The TP53 tumor suppressor gene was demonstrated to carry homozygotic somatic alterations in roughly 50% of all human tumours. Mutations in the single copy TP53 gene are the most frequent genetic changes yet shown in human cancers and occur in 70% of all tumors. Germline mutations of the gene have been shown to be associated with the Li-Fraumeni syndrome (Levine, 1997). Further investigations revealed that in contrast to the pRB protein and Knudsons “two-hit hypothesis” in some tumours the TP53 gene carries mutations leading to cancer in a dominant negative fashion (Brachmann et al., 1996).

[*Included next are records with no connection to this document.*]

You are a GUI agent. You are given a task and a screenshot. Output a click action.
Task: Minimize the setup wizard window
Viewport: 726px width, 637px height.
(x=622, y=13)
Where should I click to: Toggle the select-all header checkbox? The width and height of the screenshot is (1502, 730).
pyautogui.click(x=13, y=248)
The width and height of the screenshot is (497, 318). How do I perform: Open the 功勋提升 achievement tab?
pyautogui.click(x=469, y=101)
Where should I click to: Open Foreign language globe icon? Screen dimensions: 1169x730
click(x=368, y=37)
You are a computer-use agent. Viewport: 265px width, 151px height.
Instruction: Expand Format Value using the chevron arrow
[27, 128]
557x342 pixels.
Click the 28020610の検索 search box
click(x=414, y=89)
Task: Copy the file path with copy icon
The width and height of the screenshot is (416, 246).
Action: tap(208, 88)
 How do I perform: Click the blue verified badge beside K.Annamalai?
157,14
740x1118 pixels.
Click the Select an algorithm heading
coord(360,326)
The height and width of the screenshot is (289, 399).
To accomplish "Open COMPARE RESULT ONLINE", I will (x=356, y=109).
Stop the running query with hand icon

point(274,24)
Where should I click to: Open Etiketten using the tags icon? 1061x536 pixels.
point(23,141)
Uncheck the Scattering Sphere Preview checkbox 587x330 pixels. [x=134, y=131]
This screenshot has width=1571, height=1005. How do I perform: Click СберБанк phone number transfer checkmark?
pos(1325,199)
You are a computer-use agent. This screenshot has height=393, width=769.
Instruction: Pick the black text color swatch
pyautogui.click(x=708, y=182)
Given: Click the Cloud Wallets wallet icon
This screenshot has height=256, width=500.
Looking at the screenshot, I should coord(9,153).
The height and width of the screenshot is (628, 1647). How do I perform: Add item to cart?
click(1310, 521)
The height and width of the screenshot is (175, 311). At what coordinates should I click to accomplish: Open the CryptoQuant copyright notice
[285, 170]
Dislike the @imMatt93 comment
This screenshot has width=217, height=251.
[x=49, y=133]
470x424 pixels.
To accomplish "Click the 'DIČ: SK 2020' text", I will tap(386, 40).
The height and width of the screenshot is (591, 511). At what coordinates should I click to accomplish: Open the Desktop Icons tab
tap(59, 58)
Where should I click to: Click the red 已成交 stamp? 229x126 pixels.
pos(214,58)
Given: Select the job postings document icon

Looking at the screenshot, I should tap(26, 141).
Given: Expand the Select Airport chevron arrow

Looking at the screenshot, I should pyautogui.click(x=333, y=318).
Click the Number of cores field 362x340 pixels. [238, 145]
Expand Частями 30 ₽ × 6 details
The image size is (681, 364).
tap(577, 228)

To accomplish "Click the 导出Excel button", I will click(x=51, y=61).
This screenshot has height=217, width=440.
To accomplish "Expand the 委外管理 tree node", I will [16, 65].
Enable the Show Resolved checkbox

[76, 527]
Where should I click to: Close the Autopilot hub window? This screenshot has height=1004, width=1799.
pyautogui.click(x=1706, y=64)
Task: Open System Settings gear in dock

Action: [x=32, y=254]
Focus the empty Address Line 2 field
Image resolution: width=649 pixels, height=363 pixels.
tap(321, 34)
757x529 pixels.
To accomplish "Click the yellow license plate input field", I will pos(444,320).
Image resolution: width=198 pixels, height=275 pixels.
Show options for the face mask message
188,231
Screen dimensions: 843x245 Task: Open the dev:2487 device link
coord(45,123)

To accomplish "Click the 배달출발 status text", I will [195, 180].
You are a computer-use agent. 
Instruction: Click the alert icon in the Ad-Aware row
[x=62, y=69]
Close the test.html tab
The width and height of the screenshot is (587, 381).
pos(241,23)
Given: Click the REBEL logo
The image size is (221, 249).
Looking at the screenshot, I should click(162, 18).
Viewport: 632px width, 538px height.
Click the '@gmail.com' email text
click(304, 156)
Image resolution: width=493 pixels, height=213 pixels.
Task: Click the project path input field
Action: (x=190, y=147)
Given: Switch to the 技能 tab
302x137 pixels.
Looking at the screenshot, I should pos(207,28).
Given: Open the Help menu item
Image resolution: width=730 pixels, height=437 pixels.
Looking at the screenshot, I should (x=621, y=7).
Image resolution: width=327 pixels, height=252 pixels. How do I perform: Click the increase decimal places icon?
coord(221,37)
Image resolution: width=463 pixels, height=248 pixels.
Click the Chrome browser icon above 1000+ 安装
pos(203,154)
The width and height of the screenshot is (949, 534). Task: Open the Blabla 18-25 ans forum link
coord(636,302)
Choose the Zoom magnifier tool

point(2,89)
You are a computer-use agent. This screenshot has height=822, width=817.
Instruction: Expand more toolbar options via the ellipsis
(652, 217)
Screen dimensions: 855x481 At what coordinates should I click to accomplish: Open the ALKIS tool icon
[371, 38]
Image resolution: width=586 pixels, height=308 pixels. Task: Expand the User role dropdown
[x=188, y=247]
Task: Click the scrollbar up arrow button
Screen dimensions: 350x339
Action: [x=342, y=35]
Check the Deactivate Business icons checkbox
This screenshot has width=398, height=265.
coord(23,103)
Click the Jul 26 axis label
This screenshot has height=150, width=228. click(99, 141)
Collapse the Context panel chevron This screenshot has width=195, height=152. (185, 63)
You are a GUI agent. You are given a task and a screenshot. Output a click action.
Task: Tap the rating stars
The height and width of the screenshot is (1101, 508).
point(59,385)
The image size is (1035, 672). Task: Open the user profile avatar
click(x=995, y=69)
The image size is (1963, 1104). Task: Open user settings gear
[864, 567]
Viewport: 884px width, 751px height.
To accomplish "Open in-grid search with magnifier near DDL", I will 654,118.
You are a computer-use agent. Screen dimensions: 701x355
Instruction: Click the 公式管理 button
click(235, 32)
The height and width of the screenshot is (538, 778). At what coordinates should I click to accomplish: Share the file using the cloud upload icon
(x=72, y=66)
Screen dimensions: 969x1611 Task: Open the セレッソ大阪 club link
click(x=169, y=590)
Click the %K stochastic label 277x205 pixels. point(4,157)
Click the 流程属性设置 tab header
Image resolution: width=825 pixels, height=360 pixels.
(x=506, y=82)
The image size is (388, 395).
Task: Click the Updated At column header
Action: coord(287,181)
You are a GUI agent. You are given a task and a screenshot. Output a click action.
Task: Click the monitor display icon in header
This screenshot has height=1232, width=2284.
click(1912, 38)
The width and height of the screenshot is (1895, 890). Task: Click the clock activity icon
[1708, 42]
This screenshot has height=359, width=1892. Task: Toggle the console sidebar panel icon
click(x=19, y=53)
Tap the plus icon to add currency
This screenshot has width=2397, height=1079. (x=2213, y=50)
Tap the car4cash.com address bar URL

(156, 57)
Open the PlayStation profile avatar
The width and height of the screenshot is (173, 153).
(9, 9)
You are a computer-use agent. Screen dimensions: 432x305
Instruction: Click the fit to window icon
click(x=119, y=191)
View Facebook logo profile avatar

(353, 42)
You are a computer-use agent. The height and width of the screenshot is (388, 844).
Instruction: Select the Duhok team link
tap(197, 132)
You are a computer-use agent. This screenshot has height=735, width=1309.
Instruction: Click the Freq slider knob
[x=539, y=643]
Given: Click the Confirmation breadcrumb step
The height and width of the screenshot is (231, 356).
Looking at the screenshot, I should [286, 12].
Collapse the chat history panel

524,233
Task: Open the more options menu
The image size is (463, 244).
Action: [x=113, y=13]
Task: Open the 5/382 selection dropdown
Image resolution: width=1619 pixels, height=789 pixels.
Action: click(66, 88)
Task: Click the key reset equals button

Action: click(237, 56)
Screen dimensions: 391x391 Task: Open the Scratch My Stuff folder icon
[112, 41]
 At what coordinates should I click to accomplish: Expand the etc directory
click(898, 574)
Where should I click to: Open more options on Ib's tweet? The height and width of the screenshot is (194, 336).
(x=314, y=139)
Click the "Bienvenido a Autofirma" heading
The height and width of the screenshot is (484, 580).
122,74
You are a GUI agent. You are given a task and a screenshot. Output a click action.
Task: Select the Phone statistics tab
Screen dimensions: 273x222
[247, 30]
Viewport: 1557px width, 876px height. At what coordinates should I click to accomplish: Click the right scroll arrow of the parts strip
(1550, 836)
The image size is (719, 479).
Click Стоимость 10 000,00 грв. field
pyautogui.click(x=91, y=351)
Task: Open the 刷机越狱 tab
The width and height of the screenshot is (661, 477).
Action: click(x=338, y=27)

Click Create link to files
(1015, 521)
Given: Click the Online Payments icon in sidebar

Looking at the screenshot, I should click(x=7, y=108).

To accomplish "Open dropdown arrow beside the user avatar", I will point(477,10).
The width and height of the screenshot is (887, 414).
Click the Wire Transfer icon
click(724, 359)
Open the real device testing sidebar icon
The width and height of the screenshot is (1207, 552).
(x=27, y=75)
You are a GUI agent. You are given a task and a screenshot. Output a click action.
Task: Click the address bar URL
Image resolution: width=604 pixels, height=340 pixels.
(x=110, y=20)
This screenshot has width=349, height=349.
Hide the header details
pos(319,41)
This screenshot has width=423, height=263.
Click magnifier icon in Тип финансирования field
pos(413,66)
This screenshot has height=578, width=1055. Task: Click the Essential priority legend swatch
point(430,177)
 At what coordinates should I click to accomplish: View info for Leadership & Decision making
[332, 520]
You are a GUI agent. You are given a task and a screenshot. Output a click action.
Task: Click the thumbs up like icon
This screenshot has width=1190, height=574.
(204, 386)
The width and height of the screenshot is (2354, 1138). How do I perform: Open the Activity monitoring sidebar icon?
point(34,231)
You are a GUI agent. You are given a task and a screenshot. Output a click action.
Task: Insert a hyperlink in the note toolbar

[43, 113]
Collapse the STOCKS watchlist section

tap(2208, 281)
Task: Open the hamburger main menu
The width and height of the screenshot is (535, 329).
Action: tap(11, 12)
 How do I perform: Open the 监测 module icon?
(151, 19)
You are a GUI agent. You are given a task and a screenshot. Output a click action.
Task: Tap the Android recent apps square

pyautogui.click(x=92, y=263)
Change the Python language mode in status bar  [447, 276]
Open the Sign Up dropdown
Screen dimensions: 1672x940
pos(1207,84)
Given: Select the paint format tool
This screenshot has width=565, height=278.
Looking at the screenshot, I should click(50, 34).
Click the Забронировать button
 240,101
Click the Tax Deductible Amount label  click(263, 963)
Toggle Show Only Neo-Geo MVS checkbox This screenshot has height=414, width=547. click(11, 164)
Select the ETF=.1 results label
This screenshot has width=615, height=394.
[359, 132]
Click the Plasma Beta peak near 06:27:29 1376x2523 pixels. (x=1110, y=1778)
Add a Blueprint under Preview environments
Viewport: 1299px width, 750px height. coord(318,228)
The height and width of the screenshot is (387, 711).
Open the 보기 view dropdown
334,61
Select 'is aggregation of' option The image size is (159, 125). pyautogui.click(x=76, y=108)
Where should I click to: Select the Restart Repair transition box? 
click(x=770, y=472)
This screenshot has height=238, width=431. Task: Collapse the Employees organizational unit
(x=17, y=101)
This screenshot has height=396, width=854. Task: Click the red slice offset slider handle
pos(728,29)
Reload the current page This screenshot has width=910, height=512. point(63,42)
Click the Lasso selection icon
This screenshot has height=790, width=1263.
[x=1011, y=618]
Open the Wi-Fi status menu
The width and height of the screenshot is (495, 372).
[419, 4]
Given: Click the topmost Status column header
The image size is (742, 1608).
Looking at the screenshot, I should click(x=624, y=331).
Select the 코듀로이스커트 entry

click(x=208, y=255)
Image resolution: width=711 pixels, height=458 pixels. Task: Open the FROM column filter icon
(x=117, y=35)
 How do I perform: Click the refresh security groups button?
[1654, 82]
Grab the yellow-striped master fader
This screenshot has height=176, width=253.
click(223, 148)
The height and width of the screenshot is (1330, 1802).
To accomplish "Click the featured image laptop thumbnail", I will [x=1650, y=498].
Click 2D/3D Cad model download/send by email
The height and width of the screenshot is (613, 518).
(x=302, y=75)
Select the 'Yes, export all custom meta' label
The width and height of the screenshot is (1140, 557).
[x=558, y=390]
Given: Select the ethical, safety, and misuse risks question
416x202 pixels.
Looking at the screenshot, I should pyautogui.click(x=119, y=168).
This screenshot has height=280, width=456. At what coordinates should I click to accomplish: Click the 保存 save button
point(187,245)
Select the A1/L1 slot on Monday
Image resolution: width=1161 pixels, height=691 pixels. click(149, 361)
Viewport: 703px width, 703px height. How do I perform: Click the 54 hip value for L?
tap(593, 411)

The TP53 gene encodes a transcription factor activated in response to physical or chemical stress. The p53 protein controls induction of apoptosis, cell cycle progression into G1 and G2 phases, modulation of DNA replication and repair, preventing proliferation of cells with damaged genetic material. Overexpression of wild type TP53 in different cell types leads to growth inhibition (Casey et al., 1991), or to the induction of apoptosis in squamous carcinoma cell lines (Liu et al., 1995). The major down-stream p53 effector participating in the control of the cell cycle check-points is the cyclin dependent kinases inhibitor p21WAF1, functioning as a tumour suppressor itself (el-Deiry et al., 1993; Sheikh et al., 1994). Other p53 effectors playing a critical role in apoptosis signalling are the death signalling receptor Apo-1/Fas (el-Deiry, 1998), the repressor of apoptosis Bcl-2, its inhibitor BAX-1 (Sheikh et al, 1994), and the death receptor DR5 (Burn et al., 2001). Several members of the DNA repair machinery, for example, auxiliary subunit of polymerase δ (PCNA), and replication protein A (RPA) were also described as p53 targets (Schwab, 2001). The Class II Tumor Suppressor Genes

The class II of tumor suppressors is represented by genes which, unlike class I, are not mutated during tumorigenesis but rather have sustained a blockage of their expression through diverse mechanisms (Sager, 1997). Interestingly, that some genes exhibit features of class II tumor suppressors in one type of cancer, whereas in other type they are known to belong to the class I tumor suppressors. Thus, allelic loss of IRF1 occurs frequently in the acute myeloid leukemia, myelodysplastic syndrome (Boultwood et al., 1993), and gastric cancer (Tamura et al., 1996), whereas in ovarian cancer IRF1 is described as a class II tumor suppressor (Sers et al., 2002). Dysfunction of maspin via mutation was identified in prostate cancer (Umekita et al., 1997), whereby down-regulation of this gene is characteristic for many other tumors where the gene is not mutated (Sager, 1990).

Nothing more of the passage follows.